Saved data entries:
****************

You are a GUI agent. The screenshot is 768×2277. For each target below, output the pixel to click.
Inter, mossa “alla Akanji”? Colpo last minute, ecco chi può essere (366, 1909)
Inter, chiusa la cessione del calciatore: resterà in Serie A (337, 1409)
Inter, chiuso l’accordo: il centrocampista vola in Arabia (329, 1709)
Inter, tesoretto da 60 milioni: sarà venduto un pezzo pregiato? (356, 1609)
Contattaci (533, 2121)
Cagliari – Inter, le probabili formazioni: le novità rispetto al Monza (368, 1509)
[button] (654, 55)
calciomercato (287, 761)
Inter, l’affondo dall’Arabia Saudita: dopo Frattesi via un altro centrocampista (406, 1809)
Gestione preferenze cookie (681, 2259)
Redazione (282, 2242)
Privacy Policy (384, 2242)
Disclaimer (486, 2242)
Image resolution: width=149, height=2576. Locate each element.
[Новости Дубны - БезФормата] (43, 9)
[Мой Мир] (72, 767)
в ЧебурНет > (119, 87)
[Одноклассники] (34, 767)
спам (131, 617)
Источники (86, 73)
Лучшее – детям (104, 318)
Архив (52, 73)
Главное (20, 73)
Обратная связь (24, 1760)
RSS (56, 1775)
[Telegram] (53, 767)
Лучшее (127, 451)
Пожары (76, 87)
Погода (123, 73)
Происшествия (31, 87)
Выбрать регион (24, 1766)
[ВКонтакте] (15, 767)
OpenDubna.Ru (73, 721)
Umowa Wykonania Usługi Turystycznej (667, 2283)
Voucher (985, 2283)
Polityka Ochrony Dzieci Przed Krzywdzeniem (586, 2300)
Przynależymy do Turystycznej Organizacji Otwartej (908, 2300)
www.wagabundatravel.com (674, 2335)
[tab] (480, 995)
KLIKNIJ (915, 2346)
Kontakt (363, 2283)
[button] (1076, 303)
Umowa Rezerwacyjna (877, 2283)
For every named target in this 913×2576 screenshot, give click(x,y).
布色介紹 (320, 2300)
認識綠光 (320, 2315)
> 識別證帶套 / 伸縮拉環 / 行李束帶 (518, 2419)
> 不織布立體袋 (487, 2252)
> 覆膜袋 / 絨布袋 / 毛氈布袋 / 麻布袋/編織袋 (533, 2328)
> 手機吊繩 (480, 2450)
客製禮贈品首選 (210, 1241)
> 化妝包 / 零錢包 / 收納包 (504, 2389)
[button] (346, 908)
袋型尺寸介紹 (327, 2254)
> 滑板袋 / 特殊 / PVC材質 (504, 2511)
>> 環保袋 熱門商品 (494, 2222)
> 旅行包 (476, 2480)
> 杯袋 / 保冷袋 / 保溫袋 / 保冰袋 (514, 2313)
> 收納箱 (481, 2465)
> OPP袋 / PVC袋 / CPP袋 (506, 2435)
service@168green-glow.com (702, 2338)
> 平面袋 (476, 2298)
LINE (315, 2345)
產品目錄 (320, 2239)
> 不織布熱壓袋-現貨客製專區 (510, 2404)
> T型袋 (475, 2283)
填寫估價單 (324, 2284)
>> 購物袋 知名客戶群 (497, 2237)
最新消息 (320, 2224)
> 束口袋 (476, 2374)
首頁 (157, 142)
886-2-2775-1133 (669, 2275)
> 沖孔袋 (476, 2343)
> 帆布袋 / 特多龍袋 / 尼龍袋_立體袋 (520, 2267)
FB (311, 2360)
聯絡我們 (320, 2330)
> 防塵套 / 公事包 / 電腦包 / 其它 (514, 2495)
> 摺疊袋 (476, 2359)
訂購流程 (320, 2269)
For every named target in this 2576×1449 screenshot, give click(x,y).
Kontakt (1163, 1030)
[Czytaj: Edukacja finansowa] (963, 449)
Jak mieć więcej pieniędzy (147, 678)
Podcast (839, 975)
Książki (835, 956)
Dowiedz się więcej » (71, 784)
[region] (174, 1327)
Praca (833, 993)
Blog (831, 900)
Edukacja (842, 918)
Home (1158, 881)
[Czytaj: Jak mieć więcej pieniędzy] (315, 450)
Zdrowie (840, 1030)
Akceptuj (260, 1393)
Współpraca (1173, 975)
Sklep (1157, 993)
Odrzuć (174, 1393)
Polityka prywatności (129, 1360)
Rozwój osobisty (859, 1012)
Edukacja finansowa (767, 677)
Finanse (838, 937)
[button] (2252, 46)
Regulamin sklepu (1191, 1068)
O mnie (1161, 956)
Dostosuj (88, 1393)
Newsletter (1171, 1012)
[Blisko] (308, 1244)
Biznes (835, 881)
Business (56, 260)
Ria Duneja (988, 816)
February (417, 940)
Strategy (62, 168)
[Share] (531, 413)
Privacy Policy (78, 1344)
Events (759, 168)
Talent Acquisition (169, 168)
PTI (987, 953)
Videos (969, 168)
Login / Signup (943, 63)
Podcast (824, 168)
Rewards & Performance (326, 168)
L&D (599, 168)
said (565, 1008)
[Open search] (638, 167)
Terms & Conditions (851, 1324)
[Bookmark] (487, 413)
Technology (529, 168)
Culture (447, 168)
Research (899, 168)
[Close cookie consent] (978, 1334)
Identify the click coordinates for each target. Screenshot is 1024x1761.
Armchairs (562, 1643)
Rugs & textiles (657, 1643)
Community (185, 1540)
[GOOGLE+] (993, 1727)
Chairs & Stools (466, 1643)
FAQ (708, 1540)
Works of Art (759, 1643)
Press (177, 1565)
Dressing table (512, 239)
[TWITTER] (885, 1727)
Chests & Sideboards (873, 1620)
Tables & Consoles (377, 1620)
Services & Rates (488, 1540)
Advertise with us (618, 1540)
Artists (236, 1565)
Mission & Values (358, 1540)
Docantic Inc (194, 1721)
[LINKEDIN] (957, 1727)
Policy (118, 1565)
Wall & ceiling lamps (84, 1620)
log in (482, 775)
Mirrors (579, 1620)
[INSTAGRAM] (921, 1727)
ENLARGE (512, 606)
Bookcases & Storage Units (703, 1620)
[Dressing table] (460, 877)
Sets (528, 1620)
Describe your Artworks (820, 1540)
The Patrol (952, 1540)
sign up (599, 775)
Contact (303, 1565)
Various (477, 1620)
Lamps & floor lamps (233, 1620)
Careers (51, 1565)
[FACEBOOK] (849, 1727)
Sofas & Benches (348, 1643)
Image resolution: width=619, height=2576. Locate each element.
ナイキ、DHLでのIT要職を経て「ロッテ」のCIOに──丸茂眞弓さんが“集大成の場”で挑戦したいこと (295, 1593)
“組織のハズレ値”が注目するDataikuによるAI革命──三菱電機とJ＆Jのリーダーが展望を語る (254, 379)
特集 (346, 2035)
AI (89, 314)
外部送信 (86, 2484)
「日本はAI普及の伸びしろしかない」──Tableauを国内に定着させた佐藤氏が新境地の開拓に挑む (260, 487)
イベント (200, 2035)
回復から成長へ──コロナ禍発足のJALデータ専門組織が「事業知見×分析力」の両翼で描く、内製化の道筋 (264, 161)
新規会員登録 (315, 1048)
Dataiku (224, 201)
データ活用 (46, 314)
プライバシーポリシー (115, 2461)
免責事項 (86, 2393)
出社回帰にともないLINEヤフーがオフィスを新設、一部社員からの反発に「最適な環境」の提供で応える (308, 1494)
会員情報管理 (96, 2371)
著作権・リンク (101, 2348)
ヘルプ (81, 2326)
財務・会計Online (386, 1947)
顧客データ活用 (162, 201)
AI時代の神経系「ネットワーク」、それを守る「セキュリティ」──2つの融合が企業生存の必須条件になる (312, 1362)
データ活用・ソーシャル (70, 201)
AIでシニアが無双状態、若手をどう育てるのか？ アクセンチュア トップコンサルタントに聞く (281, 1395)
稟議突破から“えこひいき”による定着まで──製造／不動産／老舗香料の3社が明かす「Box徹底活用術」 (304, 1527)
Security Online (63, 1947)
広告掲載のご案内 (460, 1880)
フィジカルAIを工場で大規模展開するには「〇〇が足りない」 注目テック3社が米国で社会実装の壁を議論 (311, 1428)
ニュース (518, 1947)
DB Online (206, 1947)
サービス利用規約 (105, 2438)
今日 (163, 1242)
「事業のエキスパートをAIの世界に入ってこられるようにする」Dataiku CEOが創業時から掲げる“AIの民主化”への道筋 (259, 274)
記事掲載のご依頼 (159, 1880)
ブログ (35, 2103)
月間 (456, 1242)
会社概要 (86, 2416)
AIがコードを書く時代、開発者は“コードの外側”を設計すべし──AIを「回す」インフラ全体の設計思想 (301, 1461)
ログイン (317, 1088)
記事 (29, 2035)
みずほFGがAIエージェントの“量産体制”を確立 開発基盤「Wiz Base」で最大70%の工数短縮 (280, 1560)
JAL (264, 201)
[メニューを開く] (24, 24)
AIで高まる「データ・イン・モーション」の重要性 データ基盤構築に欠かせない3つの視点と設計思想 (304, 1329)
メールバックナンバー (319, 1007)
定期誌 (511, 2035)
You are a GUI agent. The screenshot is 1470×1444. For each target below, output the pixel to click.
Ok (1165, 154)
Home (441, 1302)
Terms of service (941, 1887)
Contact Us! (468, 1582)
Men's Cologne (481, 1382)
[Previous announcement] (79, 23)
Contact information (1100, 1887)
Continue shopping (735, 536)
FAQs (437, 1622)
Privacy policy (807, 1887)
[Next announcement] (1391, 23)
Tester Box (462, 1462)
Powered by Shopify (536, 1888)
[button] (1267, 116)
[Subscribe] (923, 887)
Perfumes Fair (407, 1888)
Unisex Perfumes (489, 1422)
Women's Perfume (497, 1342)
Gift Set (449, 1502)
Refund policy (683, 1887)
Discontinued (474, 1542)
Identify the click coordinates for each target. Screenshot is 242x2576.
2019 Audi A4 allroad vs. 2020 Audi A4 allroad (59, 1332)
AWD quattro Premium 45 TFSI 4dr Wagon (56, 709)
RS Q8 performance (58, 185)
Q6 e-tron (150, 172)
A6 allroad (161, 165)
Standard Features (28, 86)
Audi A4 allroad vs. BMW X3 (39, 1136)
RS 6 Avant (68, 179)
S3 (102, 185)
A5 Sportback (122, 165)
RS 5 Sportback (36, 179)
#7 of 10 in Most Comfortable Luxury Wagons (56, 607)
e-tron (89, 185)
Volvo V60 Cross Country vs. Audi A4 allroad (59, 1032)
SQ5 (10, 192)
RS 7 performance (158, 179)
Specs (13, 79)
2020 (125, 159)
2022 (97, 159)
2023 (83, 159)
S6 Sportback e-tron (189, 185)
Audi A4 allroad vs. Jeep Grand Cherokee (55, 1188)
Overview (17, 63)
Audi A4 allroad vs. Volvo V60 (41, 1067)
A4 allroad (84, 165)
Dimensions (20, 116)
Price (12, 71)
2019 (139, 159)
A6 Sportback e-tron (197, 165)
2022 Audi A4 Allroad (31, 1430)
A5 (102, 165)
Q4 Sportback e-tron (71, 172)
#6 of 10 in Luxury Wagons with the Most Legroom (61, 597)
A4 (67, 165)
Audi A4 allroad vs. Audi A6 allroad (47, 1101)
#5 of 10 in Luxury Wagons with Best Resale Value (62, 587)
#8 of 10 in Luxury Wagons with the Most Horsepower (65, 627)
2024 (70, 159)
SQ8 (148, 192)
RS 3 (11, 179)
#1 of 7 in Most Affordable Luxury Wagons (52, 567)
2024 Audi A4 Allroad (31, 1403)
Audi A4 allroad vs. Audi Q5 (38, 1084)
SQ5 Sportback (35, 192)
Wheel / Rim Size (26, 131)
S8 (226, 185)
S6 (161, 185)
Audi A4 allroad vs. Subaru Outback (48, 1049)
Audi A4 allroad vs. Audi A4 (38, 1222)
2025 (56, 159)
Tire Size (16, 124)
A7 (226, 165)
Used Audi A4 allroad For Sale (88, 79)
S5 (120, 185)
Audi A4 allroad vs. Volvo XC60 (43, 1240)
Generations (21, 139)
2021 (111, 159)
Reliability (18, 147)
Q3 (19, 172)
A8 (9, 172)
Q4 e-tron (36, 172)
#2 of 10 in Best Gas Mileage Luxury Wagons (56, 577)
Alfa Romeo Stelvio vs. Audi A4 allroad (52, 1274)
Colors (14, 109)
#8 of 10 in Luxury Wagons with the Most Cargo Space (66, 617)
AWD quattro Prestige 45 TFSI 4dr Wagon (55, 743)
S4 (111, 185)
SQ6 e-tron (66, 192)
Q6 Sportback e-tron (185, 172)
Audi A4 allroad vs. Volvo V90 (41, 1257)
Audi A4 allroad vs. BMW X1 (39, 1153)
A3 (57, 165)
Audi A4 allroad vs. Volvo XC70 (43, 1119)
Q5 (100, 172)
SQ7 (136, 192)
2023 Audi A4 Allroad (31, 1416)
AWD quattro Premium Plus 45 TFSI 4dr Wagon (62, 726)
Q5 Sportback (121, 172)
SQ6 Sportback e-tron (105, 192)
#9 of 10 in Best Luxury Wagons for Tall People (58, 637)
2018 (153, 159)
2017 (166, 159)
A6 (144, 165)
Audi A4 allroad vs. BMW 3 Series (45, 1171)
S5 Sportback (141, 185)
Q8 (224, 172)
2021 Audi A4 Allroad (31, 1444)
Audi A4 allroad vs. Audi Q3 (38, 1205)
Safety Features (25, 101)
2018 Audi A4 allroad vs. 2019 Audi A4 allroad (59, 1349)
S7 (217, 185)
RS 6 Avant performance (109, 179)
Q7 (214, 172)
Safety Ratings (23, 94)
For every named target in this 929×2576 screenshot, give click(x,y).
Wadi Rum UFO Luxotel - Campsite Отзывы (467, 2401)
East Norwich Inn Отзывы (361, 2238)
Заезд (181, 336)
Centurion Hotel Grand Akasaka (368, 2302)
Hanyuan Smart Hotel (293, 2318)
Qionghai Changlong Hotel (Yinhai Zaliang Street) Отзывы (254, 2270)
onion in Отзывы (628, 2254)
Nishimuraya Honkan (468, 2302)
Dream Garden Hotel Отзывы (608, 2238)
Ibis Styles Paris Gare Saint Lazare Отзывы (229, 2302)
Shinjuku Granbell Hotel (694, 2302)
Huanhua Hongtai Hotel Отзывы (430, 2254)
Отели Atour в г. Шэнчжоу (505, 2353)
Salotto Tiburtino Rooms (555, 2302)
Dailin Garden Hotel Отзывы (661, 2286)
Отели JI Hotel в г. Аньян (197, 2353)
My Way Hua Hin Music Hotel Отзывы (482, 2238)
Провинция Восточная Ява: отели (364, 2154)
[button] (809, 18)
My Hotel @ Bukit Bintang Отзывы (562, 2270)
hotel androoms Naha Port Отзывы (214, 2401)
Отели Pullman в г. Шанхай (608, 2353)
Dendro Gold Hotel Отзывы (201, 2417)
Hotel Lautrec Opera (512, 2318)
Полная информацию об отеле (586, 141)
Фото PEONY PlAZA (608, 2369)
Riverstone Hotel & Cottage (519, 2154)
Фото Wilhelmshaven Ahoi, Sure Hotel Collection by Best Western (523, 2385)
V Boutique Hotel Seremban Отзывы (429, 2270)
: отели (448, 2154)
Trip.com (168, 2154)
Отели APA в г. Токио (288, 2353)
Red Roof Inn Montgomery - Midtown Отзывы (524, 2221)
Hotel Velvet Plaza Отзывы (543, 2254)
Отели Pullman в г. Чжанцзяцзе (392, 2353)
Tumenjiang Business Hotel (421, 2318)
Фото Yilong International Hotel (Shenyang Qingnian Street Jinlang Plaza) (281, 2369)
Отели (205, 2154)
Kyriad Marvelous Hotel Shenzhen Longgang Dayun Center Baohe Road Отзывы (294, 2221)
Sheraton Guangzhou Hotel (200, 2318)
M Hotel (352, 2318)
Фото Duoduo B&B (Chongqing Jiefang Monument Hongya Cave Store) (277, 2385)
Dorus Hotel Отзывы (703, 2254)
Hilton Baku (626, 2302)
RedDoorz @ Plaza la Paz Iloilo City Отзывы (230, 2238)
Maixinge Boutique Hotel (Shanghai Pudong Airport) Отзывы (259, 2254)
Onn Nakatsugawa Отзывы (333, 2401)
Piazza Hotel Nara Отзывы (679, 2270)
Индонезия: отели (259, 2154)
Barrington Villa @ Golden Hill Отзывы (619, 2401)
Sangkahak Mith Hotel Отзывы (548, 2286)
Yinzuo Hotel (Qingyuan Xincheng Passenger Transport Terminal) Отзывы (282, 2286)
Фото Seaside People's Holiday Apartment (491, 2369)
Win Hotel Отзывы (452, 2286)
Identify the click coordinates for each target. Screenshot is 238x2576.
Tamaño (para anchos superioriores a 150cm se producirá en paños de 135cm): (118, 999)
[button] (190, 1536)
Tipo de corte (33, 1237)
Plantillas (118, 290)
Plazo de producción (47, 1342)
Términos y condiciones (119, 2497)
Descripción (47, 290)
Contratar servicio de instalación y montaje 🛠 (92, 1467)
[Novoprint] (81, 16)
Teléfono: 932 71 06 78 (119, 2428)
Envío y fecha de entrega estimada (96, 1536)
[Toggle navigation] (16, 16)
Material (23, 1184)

****************

Task statement: Every line that contains the string "element" should be copied from the entries.

Response area:
Image resolution: width=149, height=2576. Locate each element.
Image resolution: width=619, height=2576. Locate each element.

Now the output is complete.